### What is being asked
Use the entries below and reproduce exactly the lines from the one containing "Where should I click to: Select" down to the one containing "Task: Click the $0.50 Extra Pancake price", both of them included.

Saved data entries
________________

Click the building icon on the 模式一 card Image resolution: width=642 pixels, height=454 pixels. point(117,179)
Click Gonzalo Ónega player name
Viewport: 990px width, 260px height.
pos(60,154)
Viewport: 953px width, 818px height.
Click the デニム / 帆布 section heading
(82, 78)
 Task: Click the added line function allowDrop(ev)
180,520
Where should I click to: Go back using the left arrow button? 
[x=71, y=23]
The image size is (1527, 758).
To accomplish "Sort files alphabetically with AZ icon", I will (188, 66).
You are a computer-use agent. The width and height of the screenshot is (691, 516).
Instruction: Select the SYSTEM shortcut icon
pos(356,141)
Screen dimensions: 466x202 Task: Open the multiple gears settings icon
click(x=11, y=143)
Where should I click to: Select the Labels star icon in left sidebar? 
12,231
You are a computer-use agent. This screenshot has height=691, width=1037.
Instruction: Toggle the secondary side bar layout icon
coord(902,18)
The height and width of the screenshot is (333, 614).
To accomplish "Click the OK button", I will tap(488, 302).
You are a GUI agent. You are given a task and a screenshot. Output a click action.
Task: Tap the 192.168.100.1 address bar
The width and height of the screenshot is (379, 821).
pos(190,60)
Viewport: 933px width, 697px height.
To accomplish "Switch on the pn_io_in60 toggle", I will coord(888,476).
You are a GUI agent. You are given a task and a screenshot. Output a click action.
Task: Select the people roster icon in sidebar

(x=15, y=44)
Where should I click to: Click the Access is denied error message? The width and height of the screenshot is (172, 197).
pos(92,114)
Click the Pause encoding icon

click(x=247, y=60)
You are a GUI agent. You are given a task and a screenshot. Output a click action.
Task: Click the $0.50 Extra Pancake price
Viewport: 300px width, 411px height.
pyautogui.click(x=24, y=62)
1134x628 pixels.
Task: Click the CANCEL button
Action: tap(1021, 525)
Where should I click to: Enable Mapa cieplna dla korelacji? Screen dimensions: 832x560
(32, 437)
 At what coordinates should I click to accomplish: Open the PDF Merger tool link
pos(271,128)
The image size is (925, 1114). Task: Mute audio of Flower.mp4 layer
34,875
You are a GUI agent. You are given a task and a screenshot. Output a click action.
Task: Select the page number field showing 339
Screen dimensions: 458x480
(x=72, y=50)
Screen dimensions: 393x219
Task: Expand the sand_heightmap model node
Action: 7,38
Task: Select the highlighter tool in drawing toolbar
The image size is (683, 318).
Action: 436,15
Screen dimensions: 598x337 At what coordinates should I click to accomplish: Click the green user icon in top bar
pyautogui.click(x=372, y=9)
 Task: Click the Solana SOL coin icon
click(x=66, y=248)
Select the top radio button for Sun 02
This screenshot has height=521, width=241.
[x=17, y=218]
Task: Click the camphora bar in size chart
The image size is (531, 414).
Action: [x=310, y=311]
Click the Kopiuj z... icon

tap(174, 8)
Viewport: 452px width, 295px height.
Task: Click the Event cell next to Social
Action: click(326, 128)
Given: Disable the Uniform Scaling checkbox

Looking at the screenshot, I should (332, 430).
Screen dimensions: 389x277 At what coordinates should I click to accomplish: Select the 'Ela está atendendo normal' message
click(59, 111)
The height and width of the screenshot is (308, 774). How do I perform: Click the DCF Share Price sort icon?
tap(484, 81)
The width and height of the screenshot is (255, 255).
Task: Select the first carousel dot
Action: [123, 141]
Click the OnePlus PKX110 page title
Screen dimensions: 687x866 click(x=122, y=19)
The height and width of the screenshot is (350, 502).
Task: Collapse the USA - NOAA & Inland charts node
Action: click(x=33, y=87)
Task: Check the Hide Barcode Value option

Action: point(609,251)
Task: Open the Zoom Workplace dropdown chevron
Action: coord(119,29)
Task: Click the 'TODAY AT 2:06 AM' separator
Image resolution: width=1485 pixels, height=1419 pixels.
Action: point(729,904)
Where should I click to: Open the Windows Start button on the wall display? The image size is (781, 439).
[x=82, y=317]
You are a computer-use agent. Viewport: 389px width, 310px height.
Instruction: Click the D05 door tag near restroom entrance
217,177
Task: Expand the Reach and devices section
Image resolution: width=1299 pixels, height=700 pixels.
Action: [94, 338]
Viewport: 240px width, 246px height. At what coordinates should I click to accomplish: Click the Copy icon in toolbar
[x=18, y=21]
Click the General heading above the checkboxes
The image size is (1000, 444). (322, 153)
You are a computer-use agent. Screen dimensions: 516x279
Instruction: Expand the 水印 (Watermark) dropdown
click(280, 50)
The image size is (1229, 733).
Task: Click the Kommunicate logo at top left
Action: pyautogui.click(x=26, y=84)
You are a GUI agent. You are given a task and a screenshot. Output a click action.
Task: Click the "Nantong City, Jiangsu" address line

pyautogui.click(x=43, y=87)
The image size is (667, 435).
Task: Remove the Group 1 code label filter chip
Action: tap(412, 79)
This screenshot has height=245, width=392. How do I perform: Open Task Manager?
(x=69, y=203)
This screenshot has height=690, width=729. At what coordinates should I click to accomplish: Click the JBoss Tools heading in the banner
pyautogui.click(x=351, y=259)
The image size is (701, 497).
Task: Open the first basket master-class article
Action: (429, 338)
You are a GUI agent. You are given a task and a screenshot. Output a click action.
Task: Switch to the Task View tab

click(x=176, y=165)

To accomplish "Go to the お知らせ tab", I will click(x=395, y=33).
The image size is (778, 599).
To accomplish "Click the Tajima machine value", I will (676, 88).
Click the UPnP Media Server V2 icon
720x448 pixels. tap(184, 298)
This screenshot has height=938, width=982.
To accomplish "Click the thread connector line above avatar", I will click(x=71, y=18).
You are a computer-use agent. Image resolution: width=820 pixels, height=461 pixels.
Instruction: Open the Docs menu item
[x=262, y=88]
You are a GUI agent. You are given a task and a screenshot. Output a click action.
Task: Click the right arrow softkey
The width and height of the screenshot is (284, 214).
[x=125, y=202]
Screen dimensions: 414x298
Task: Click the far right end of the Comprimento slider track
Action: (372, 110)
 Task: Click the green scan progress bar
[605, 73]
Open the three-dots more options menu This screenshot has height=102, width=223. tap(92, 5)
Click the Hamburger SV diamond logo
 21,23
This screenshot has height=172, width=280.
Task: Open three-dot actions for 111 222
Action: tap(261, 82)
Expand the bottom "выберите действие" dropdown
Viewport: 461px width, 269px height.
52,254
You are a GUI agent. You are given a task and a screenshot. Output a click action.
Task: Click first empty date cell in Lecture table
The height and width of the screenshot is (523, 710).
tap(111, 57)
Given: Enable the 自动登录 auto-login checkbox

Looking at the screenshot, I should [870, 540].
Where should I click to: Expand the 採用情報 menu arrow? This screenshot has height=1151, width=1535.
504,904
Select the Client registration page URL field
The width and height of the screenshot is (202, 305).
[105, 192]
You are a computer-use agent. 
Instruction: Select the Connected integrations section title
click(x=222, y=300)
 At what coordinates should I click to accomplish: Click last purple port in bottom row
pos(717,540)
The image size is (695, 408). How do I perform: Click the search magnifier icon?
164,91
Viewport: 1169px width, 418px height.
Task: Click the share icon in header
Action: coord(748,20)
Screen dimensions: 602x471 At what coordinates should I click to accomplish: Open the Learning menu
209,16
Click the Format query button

________________

### Exercise output
Where should I click to: Select the Labels star icon in left sidebar? 
12,231
You are a computer-use agent. This screenshot has height=691, width=1037.
Instruction: Toggle the secondary side bar layout icon
coord(902,18)
The height and width of the screenshot is (333, 614).
To accomplish "Click the OK button", I will tap(488, 302).
You are a GUI agent. You are given a task and a screenshot. Output a click action.
Task: Tap the 192.168.100.1 address bar
The width and height of the screenshot is (379, 821).
pos(190,60)
Viewport: 933px width, 697px height.
To accomplish "Switch on the pn_io_in60 toggle", I will coord(888,476).
You are a GUI agent. You are given a task and a screenshot. Output a click action.
Task: Select the people roster icon in sidebar

(x=15, y=44)
Where should I click to: Click the Access is denied error message? The width and height of the screenshot is (172, 197).
pos(92,114)
Click the Pause encoding icon

click(x=247, y=60)
You are a GUI agent. You are given a task and a screenshot. Output a click action.
Task: Click the $0.50 Extra Pancake price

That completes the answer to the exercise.